The role
Most of your time will be spent making our existing software more reliable. You'll dig into production bugs, trace them to root cause, and write the tests that should have caught them. You'll review pull requests in a way that raises the bar without demoralizing anyone. You'll tackle the tech debt that everyone complains about in retros but nobody picks up.
The other part — and this is growing — is our AI agent work. We're building tooling, orchestration, and evaluation systems for LLM-powered features. This isn't a research project. It's production software that needs the same rigor as everything else we ship.

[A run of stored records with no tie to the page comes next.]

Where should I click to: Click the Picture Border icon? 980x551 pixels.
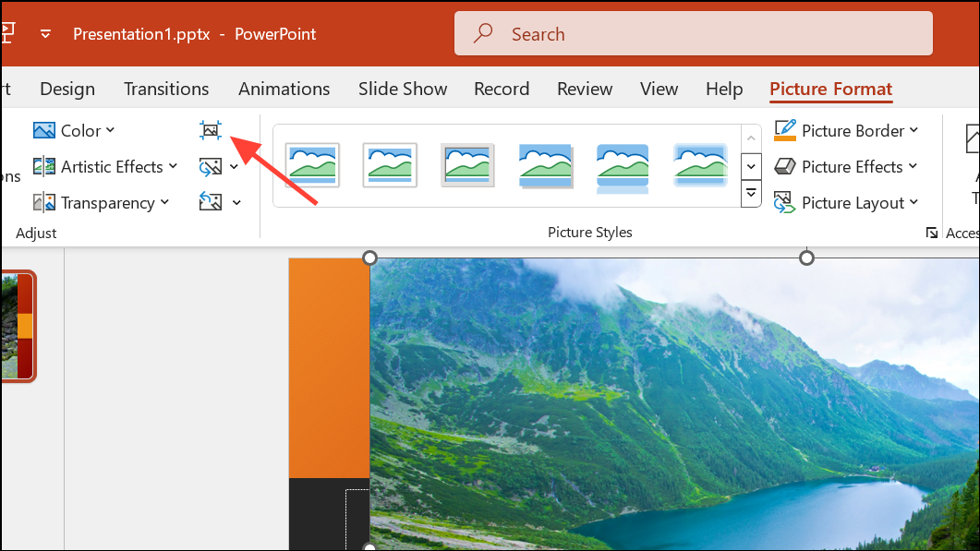click(786, 130)
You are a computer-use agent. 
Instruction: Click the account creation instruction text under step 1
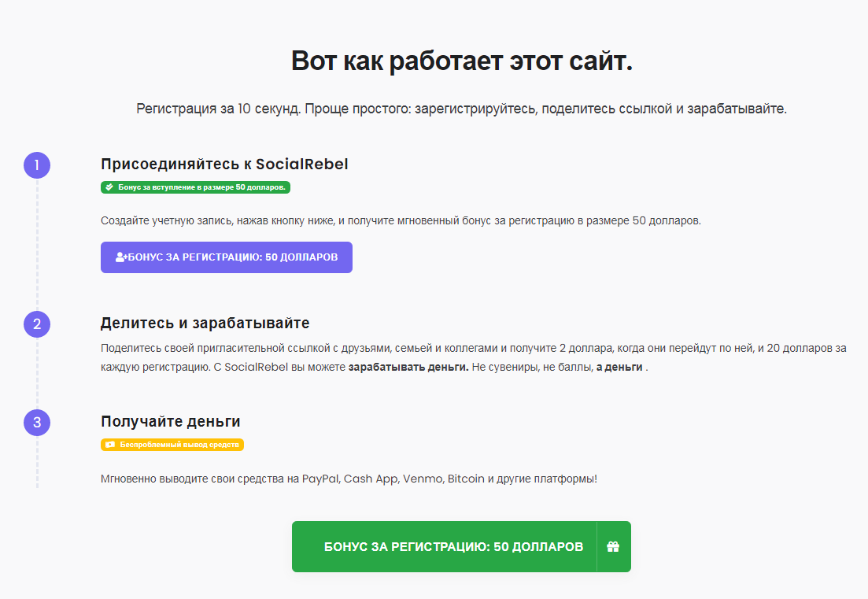coord(401,221)
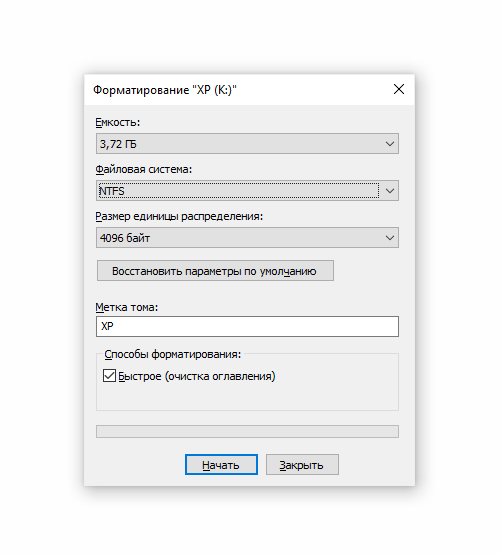Click the Закрыть button
This screenshot has height=554, width=502.
pyautogui.click(x=302, y=465)
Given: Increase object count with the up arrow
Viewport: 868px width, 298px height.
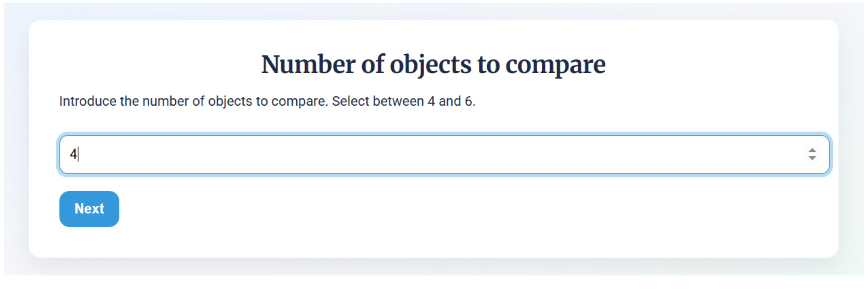Looking at the screenshot, I should pos(812,151).
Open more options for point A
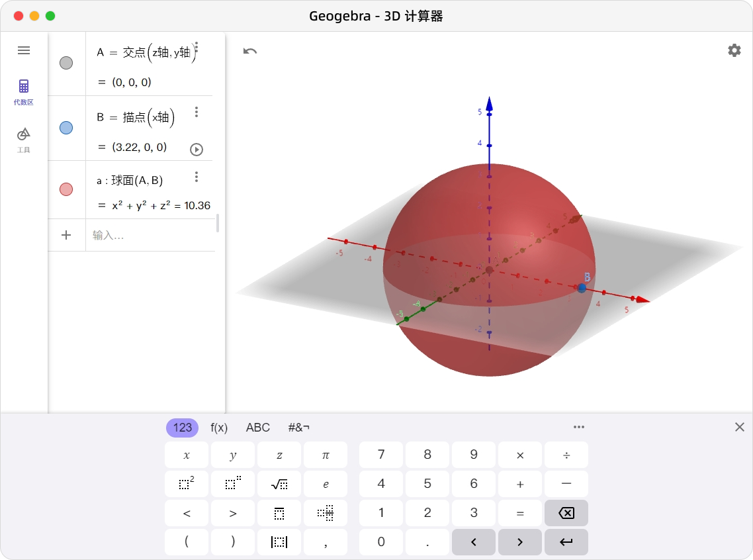The height and width of the screenshot is (560, 753). pyautogui.click(x=196, y=48)
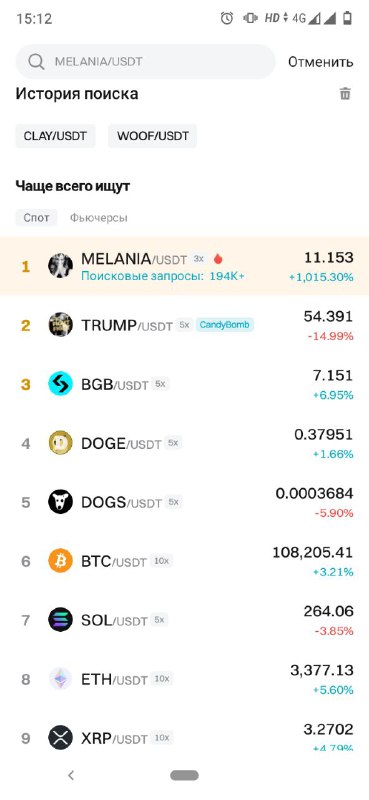Screen dimensions: 369x800
Task: Open the Bitcoin coin icon
Action: point(60,561)
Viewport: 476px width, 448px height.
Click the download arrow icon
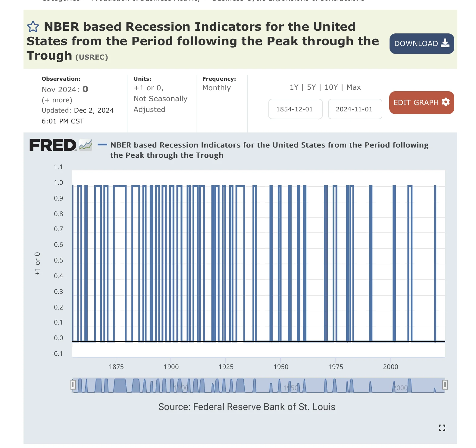click(445, 43)
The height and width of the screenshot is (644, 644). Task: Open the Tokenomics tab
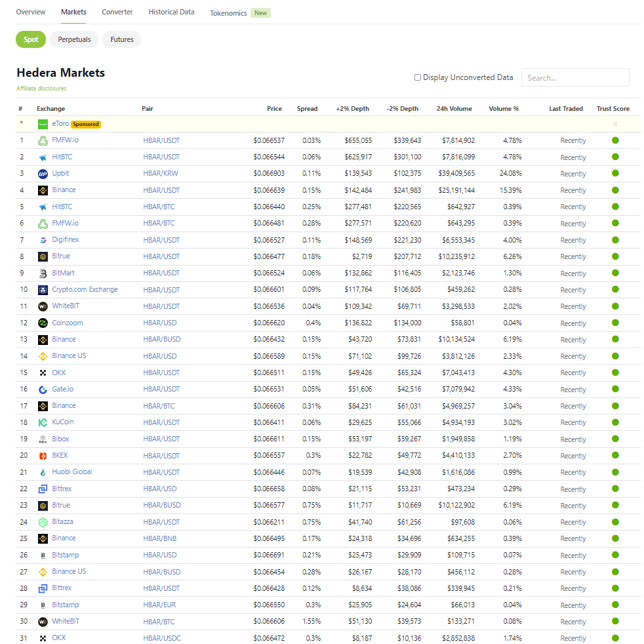tap(228, 13)
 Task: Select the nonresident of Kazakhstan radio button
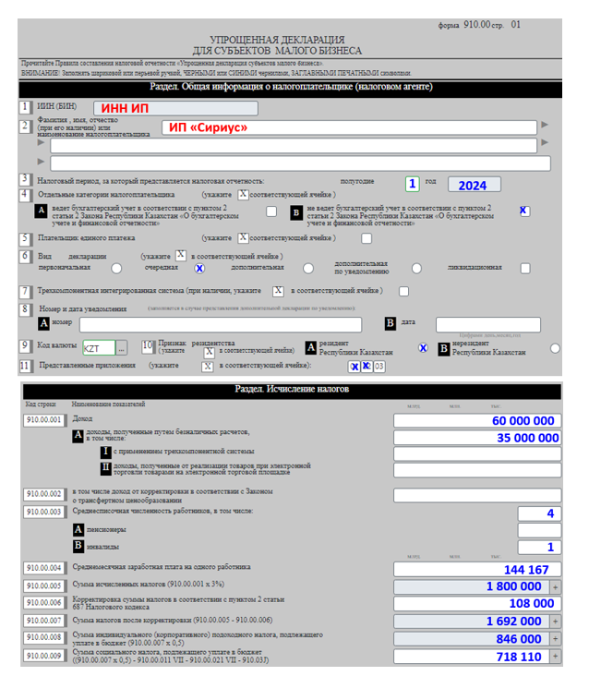click(x=555, y=348)
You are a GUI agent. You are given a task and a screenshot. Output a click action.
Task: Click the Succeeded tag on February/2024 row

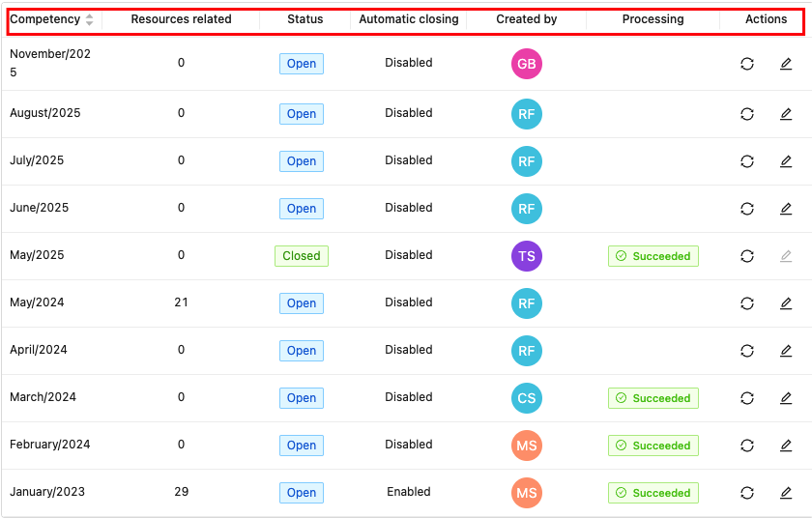pyautogui.click(x=653, y=446)
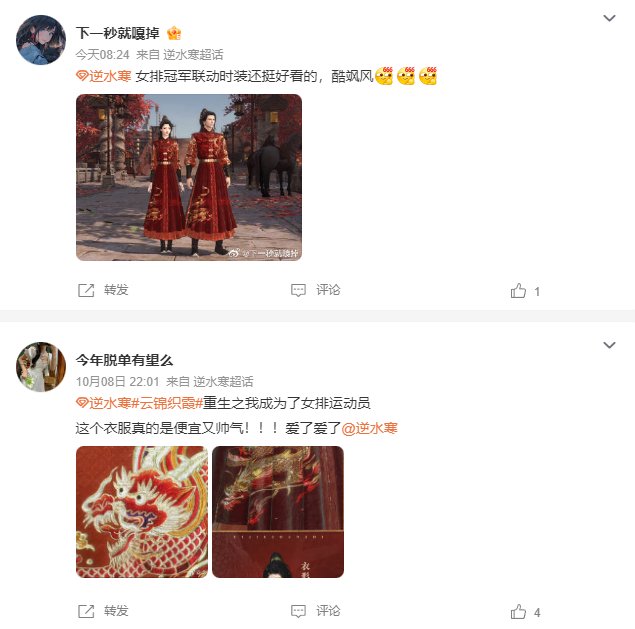The height and width of the screenshot is (629, 635).
Task: Click the @逆水寒 mention link
Action: click(369, 428)
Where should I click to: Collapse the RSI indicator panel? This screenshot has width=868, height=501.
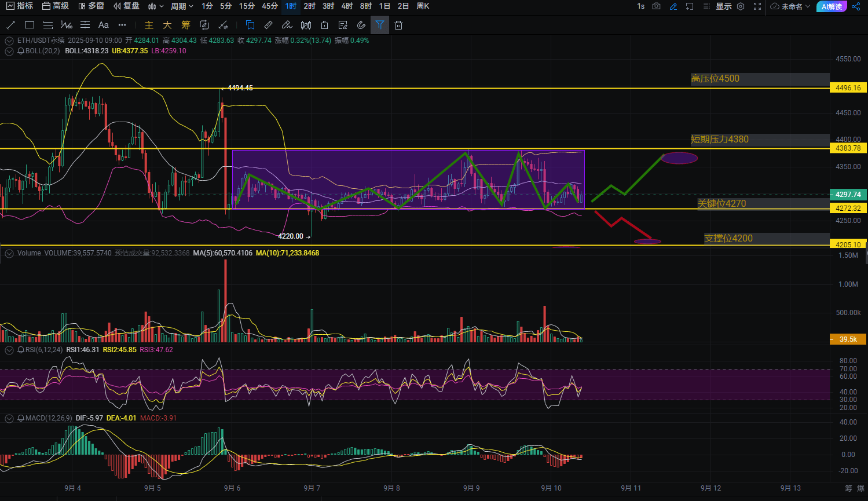pyautogui.click(x=9, y=350)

We need someone who can bring that rigor.
What you'll do
- Debug and fix issues across the stack, from staging through production
- Build meaningful test coverage (the kind that actually catches regressions)
- Review code thoroughly — with context, not just style nits
- Refactor the parts of the codebase that slow the team down
- Help define how we ship: observability, release process, quality gates
- Work with product and design to land features cleanly
- Contribute to our AI agent infrastructure: tool-calling, orchestration, evaluation, safety
What we're looking for
- 3–6 years of professional software engineering experience
- Real debugging experience in distributed systems — you've traced issues across services, not just stepped through a single process
- A habit of writing tests, ideally born from experience rather than mandate
- Thoughtful code review skills — you give feedback people learn from
- Comfort working in an existing codebase you didn't write
- Working understanding of LLM basics: prompting, context windows, hallucination, evaluation
- Clear communication with both technical and non-technical teammates
Nice to have
- Hands-on experience with AI agents, tool-calling, or workflow orchestration
- Familiarity with RAG, embeddings, vector databases, or model eval pipelines
- Observability chops (logs, metrics, tracing, incident response)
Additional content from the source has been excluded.